■ Your instructions ■
The complete listing that follows is to be set down again, exactly as it appears.

■ Source material ■
◆ ◆ ◆
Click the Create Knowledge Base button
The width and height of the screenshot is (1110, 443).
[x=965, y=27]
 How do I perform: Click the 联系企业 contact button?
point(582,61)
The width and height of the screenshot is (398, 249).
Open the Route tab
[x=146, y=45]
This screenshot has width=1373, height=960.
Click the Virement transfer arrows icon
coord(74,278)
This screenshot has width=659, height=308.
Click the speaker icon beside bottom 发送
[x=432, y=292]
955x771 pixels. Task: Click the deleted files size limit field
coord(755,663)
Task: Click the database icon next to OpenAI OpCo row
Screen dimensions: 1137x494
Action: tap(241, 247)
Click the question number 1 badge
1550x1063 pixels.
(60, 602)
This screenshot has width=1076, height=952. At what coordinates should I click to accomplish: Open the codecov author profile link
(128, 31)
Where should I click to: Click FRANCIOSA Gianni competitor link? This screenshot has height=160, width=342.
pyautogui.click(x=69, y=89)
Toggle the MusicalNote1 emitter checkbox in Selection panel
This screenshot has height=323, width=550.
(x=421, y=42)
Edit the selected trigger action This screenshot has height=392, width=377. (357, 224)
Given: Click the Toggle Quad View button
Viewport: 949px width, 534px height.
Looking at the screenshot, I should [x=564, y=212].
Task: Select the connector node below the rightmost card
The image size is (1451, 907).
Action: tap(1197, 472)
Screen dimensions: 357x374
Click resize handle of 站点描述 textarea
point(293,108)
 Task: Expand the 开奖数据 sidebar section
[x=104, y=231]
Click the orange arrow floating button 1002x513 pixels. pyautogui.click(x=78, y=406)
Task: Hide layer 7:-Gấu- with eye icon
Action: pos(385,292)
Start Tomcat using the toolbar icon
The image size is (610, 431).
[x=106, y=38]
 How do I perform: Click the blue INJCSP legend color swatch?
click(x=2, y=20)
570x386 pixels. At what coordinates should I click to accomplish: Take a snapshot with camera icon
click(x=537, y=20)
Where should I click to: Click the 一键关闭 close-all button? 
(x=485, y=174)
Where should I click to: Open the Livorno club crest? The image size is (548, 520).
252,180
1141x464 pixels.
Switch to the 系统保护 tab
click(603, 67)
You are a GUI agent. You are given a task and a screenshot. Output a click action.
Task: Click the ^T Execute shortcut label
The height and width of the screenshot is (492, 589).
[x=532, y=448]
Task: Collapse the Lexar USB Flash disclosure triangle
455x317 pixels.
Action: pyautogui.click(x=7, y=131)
◆ ◆ ◆
■ Result below ■
Click the Create Knowledge Base button
The width and height of the screenshot is (1110, 443).
[x=965, y=27]
 How do I perform: Click the 联系企业 contact button?
point(582,61)
The width and height of the screenshot is (398, 249).
Open the Route tab
[x=146, y=45]
This screenshot has width=1373, height=960.
Click the Virement transfer arrows icon
coord(74,278)
This screenshot has width=659, height=308.
Click the speaker icon beside bottom 发送
[x=432, y=292]
955x771 pixels. Task: Click the deleted files size limit field
coord(755,663)
Task: Click the database icon next to OpenAI OpCo row
Screen dimensions: 1137x494
Action: tap(241, 247)
Click the question number 1 badge
1550x1063 pixels.
(60, 602)
This screenshot has width=1076, height=952. At what coordinates should I click to accomplish: Open the codecov author profile link
(128, 31)
Where should I click to: Click FRANCIOSA Gianni competitor link? This screenshot has height=160, width=342.
pyautogui.click(x=69, y=89)
Toggle the MusicalNote1 emitter checkbox in Selection panel
This screenshot has height=323, width=550.
(x=421, y=42)
Edit the selected trigger action This screenshot has height=392, width=377. (357, 224)
Given: Click the Toggle Quad View button
Viewport: 949px width, 534px height.
Looking at the screenshot, I should [x=564, y=212].
Task: Select the connector node below the rightmost card
The image size is (1451, 907).
Action: tap(1197, 472)
Screen dimensions: 357x374
Click resize handle of 站点描述 textarea
point(293,108)
 Task: Expand the 开奖数据 sidebar section
[x=104, y=231]
Click the orange arrow floating button 1002x513 pixels. pyautogui.click(x=78, y=406)
Task: Hide layer 7:-Gấu- with eye icon
Action: pos(385,292)
Start Tomcat using the toolbar icon
The image size is (610, 431).
[x=106, y=38]
 How do I perform: Click the blue INJCSP legend color swatch?
click(x=2, y=20)
570x386 pixels. At what coordinates should I click to accomplish: Take a snapshot with camera icon
click(x=537, y=20)
Where should I click to: Click the 一键关闭 close-all button? 
(x=485, y=174)
Where should I click to: Open the Livorno club crest? The image size is (548, 520).
252,180
1141x464 pixels.
Switch to the 系统保护 tab
click(603, 67)
You are a GUI agent. You are given a task and a screenshot. Output a click action.
Task: Click the ^T Execute shortcut label
The height and width of the screenshot is (492, 589).
[x=532, y=448]
Task: Collapse the Lexar USB Flash disclosure triangle
455x317 pixels.
Action: pyautogui.click(x=7, y=131)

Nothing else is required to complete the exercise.